Хотя слушание, несомненно, является важнейшей формой внимания, нельзя забывать и о других формах в любовных отношениях, особенно с детьми. Эти формы достаточно многообразны. Одна из них — игра. С младенцами это «ладушки» или «ку-ку» для шестилетних хороши магические трюки, начала рыбной ловли, прятки; с двенадцатилетним можно сыграть в бадминтон или в карты и т. д. Чтение младшим детям требует внимания, так же как и помощь старшим по школьным заданиям. Очень важны семейные мероприятия — кино, пикники, поездки, выставки, ярмарки, карнавалы. Некоторые формы внимания представляют прямое обслуживание детей: нужно сидеть на пляже, не спуская глаз с четырехлетнего купальщика; без конца возить на машине младших школьников. Все эти формы внимания имеют одно общее свойство, как и серьезное слушание: они требуют проводить время с детьми.
В сущности, «быть внимательным к» эквивалентно «проводить время с», и качество внимания пропорционально интенсивности концентрации в течение этого времени. Время, проводимое родителями с детьми в такого рода деятельности, если оно используется правильно, дает родителям массу возможностей наблюдать детей и, таким образом, лучше узнать их. Как ребенок реагирует на проигрыш, как он выполняет домашнее задание и как учится, что его интересует и что не интересует, где он смел, а где пуглив в различных ситуациях, — все это жизненно важные фрагменты информации для любящего родителя. Время, проведенное с ребенком в какой-то деятельности, также дает родителям бесчисленные возможности учить его основным принципам и искусству дисциплины. Активное наблюдение и обучение ребенка — основной принцип игровой терапии; среди опытных детских врачей встречается немало убежденных ее сторонников: практически все время, отведенное для маленьких пациентов, они используют для игры с ними, проводя при этом самые важные наблюдения и даже лечебные процедуры.
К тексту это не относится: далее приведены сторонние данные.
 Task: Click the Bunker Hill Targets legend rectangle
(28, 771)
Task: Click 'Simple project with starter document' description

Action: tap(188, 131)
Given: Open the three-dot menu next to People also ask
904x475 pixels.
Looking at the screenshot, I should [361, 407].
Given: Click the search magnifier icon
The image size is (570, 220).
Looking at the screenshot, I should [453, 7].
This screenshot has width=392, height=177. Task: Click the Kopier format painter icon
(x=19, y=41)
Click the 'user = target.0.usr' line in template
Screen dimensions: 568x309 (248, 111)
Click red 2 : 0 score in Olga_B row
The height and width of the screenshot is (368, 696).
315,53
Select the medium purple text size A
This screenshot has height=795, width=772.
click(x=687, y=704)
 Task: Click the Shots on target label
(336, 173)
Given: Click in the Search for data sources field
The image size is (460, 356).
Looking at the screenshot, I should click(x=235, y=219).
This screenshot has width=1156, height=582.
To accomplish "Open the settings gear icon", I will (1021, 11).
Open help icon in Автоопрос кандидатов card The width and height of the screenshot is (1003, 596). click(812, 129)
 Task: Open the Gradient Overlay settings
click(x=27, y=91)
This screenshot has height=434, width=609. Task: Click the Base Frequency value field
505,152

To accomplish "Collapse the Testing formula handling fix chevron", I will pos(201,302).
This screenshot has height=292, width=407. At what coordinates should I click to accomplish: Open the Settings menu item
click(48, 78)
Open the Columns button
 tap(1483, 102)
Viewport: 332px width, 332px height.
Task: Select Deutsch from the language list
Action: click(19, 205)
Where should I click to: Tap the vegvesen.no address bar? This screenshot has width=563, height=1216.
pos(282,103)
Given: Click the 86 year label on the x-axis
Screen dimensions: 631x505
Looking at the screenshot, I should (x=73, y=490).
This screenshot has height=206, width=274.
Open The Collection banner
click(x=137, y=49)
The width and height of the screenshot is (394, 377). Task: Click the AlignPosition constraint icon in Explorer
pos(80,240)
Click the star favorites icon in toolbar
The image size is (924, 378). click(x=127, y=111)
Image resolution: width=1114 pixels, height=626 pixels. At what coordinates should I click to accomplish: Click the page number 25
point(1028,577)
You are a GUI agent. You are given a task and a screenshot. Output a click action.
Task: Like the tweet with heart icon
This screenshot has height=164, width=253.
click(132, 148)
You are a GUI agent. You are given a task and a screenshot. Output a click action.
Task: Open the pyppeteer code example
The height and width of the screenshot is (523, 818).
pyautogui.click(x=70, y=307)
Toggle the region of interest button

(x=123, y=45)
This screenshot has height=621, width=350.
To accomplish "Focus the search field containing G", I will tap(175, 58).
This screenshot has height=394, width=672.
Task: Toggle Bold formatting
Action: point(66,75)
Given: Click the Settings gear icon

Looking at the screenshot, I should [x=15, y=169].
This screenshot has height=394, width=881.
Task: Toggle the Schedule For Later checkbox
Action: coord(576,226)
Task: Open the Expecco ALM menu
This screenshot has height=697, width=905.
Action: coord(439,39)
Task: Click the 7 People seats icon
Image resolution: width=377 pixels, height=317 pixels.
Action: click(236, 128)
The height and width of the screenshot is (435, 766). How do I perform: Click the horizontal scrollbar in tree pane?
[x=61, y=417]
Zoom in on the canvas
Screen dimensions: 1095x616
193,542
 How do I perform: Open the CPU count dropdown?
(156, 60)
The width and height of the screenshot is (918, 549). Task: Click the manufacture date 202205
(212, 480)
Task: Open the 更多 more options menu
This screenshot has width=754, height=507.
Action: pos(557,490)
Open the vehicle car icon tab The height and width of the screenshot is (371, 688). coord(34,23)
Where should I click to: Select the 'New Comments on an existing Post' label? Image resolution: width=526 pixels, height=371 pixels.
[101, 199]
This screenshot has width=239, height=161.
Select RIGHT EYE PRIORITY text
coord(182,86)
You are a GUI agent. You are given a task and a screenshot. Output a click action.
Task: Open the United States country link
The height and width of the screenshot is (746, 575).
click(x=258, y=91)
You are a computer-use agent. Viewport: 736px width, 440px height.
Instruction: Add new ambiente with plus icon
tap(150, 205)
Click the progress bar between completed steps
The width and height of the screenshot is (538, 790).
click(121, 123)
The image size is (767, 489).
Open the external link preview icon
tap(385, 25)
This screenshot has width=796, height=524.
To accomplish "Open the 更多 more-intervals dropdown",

Не сводить глаз с четырехлетнего моряка, сосредоточиваться на бесконечном и несвязном рассказе первоклассника, обучать подростка вождению автомобиля, по-настоящему внимательно выслушивать повествование жены (мужа) о том, как прошел день на службе или что случилось в прачечной, понимать их проблемы «изнутри», стараясь быть неизменно терпеливым и предельно внимательным, — все это часто бывает скучно, неудобно и всегда утомляет, отнимает силы: это работа. Если мы очень ленивы, мы не будем ее делать. Если мы не очень ленивы, то будем делать ее чаще или лучше. Если любовь — это работа, то не-любовь — это лень. Вопрос о лени чрезвычайно важен. Скрытой темой проходит он через всю главу о дисциплине и через настоящую главу о любви. Мы вернемся к нему специально в заключительной главе, когда яснее станет общая картина.